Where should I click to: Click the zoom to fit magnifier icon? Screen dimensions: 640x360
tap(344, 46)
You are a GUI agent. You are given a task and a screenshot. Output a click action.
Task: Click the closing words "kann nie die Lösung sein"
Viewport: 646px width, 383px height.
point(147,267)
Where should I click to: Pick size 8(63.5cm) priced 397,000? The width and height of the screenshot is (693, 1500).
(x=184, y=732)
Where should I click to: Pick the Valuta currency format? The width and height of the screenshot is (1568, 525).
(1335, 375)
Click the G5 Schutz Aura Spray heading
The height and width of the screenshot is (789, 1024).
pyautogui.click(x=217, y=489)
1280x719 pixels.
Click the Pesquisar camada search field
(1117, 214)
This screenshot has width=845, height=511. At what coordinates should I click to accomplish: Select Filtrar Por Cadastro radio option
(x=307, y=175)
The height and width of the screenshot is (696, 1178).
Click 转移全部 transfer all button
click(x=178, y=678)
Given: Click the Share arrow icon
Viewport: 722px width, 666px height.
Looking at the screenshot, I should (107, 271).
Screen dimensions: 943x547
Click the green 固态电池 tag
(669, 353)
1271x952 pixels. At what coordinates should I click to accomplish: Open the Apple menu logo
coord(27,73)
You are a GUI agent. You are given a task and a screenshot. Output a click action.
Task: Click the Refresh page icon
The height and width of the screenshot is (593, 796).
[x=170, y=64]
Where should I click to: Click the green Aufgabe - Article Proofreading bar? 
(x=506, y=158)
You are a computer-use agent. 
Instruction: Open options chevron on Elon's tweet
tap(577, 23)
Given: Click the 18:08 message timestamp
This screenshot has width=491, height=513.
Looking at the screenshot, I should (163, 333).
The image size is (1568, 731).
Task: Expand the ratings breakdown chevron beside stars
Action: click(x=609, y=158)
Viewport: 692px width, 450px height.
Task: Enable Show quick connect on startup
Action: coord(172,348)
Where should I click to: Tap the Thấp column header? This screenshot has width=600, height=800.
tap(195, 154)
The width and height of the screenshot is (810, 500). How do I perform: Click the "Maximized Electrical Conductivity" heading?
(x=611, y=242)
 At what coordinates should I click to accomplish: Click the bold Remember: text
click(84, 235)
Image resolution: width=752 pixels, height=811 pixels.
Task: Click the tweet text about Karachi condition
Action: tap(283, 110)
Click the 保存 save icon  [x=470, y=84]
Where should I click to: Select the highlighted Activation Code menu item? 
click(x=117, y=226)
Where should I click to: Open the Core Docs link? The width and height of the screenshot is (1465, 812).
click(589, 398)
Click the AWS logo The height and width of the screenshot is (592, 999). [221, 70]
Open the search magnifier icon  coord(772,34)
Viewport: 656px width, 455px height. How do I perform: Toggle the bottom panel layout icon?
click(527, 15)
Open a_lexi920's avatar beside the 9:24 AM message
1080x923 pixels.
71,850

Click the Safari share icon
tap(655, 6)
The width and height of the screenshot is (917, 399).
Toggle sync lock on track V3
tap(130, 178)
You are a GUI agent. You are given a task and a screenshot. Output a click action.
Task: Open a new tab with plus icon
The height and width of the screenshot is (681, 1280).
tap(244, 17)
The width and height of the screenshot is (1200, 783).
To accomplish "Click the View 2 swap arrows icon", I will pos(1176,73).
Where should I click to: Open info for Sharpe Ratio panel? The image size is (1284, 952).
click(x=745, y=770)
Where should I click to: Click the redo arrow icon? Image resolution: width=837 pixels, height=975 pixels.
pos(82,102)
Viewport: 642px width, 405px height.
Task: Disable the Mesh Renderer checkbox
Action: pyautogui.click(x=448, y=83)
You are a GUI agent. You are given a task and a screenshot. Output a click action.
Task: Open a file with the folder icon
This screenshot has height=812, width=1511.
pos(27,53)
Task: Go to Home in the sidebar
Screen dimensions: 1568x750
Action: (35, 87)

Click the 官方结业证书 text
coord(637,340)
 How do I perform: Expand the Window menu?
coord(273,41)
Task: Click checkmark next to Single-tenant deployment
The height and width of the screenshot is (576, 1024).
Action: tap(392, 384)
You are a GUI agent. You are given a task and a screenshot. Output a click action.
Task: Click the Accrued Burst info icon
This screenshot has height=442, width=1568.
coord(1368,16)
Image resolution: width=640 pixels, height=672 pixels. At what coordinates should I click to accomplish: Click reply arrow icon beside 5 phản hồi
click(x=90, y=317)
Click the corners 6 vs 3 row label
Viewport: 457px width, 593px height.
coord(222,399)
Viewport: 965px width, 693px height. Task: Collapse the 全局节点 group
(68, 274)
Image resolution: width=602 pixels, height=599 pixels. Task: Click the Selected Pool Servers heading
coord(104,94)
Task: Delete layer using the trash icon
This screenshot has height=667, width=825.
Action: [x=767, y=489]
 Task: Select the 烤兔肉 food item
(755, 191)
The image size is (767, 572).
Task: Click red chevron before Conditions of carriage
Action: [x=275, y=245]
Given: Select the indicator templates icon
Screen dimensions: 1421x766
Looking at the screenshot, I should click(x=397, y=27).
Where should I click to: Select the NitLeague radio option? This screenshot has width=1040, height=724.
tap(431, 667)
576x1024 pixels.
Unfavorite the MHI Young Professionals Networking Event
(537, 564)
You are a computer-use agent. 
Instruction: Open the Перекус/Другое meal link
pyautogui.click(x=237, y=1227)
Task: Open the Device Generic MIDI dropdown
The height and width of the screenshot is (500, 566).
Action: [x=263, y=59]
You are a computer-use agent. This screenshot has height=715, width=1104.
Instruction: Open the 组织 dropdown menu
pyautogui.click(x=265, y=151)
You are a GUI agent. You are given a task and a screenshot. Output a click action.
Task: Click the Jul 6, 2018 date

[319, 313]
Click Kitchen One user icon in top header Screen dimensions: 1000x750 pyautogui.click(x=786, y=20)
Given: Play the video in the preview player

....................

→ THE PROBLEM
Please give back all of the material above exactly as it was written.

→ TASK RESPONSE
Where should I click to: Click the zoom to fit magnifier icon? Screen dimensions: 640x360
tap(344, 46)
You are a GUI agent. You are given a task and a screenshot. Output a click action.
Task: Click the closing words "kann nie die Lösung sein"
Viewport: 646px width, 383px height.
point(147,267)
Where should I click to: Pick size 8(63.5cm) priced 397,000? The width and height of the screenshot is (693, 1500).
(x=184, y=732)
Where should I click to: Pick the Valuta currency format? The width and height of the screenshot is (1568, 525).
(1335, 375)
Click the G5 Schutz Aura Spray heading
The height and width of the screenshot is (789, 1024).
pyautogui.click(x=217, y=489)
1280x719 pixels.
Click the Pesquisar camada search field
(1117, 214)
This screenshot has width=845, height=511. At what coordinates should I click to accomplish: Select Filtrar Por Cadastro radio option
(x=307, y=175)
The height and width of the screenshot is (696, 1178).
Click 转移全部 transfer all button
click(x=178, y=678)
Given: Click the Share arrow icon
Viewport: 722px width, 666px height.
Looking at the screenshot, I should (107, 271).
Screen dimensions: 943x547
Click the green 固态电池 tag
(669, 353)
1271x952 pixels. At what coordinates should I click to accomplish: Open the Apple menu logo
coord(27,73)
You are a GUI agent. You are given a task and a screenshot. Output a click action.
Task: Click the Refresh page icon
The height and width of the screenshot is (593, 796).
[x=170, y=64]
Where should I click to: Click the green Aufgabe - Article Proofreading bar? 
(x=506, y=158)
You are a computer-use agent. 
Instruction: Open options chevron on Elon's tweet
tap(577, 23)
Given: Click the 18:08 message timestamp
This screenshot has width=491, height=513.
Looking at the screenshot, I should (163, 333).
The image size is (1568, 731).
Task: Expand the ratings breakdown chevron beside stars
Action: click(x=609, y=158)
Viewport: 692px width, 450px height.
Task: Enable Show quick connect on startup
Action: coord(172,348)
Where should I click to: Tap the Thấp column header? This screenshot has width=600, height=800.
tap(195, 154)
The width and height of the screenshot is (810, 500). How do I perform: Click the "Maximized Electrical Conductivity" heading?
(x=611, y=242)
 At what coordinates should I click to accomplish: Click the bold Remember: text
click(84, 235)
Image resolution: width=752 pixels, height=811 pixels.
Task: Click the tweet text about Karachi condition
Action: tap(283, 110)
Click the 保存 save icon  [x=470, y=84]
Where should I click to: Select the highlighted Activation Code menu item? 
click(x=117, y=226)
Where should I click to: Open the Core Docs link? The width and height of the screenshot is (1465, 812).
click(589, 398)
Click the AWS logo The height and width of the screenshot is (592, 999). [221, 70]
Open the search magnifier icon  coord(772,34)
Viewport: 656px width, 455px height. How do I perform: Toggle the bottom panel layout icon?
click(527, 15)
Open a_lexi920's avatar beside the 9:24 AM message
1080x923 pixels.
71,850

Click the Safari share icon
tap(655, 6)
The width and height of the screenshot is (917, 399).
Toggle sync lock on track V3
tap(130, 178)
You are a GUI agent. You are given a task and a screenshot. Output a click action.
Task: Open a new tab with plus icon
The height and width of the screenshot is (681, 1280).
tap(244, 17)
The width and height of the screenshot is (1200, 783).
To accomplish "Click the View 2 swap arrows icon", I will pos(1176,73).
Where should I click to: Open info for Sharpe Ratio panel? The image size is (1284, 952).
click(x=745, y=770)
Where should I click to: Click the redo arrow icon? Image resolution: width=837 pixels, height=975 pixels.
pos(82,102)
Viewport: 642px width, 405px height.
Task: Disable the Mesh Renderer checkbox
Action: pyautogui.click(x=448, y=83)
You are a GUI agent. You are given a task and a screenshot. Output a click action.
Task: Open a file with the folder icon
This screenshot has height=812, width=1511.
pos(27,53)
Task: Go to Home in the sidebar
Screen dimensions: 1568x750
Action: (35, 87)

Click the 官方结业证书 text
coord(637,340)
 How do I perform: Expand the Window menu?
coord(273,41)
Task: Click checkmark next to Single-tenant deployment
The height and width of the screenshot is (576, 1024).
Action: tap(392, 384)
You are a GUI agent. You are given a task and a screenshot. Output a click action.
Task: Click the Accrued Burst info icon
This screenshot has height=442, width=1568.
coord(1368,16)
Image resolution: width=640 pixels, height=672 pixels. At what coordinates should I click to accomplish: Click reply arrow icon beside 5 phản hồi
click(x=90, y=317)
Click the corners 6 vs 3 row label
Viewport: 457px width, 593px height.
coord(222,399)
Viewport: 965px width, 693px height. Task: Collapse the 全局节点 group
(68, 274)
Image resolution: width=602 pixels, height=599 pixels. Task: Click the Selected Pool Servers heading
coord(104,94)
Task: Delete layer using the trash icon
This screenshot has height=667, width=825.
Action: [x=767, y=489]
 Task: Select the 烤兔肉 food item
(755, 191)
The image size is (767, 572).
Task: Click red chevron before Conditions of carriage
Action: [x=275, y=245]
Given: Select the indicator templates icon
Screen dimensions: 1421x766
Looking at the screenshot, I should click(x=397, y=27).
Where should I click to: Select the NitLeague radio option? This screenshot has width=1040, height=724.
tap(431, 667)
576x1024 pixels.
Unfavorite the MHI Young Professionals Networking Event
(537, 564)
You are a computer-use agent. 
Instruction: Open the Перекус/Другое meal link
pyautogui.click(x=237, y=1227)
Task: Open the Device Generic MIDI dropdown
The height and width of the screenshot is (500, 566).
Action: [x=263, y=59]
You are a computer-use agent. This screenshot has height=715, width=1104.
Instruction: Open the 组织 dropdown menu
pyautogui.click(x=265, y=151)
You are a GUI agent. You are given a task and a screenshot. Output a click action.
Task: Click the Jul 6, 2018 date

[319, 313]
Click Kitchen One user icon in top header Screen dimensions: 1000x750 pyautogui.click(x=786, y=20)
Given: Play the video in the preview player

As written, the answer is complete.